(TASK INPUTS Opens)

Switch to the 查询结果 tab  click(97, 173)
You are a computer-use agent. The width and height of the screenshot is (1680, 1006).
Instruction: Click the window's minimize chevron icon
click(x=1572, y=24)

(TASK INPUTS Closes)
(TASK INPUTS Opens)

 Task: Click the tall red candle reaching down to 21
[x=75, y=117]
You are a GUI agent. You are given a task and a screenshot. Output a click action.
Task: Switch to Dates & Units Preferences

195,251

(TASK INPUTS Closes)

§ **DIRECTIONS FOR THIS TASK**
Using the records above, copy all lines that include the word "agent".

§ **EXERCISE RESPONSE**
You are a computer-use agent. The width and height of the screenshot is (1680, 1006).
You are a GUI agent. You are given a task and a screenshot. Output a click action.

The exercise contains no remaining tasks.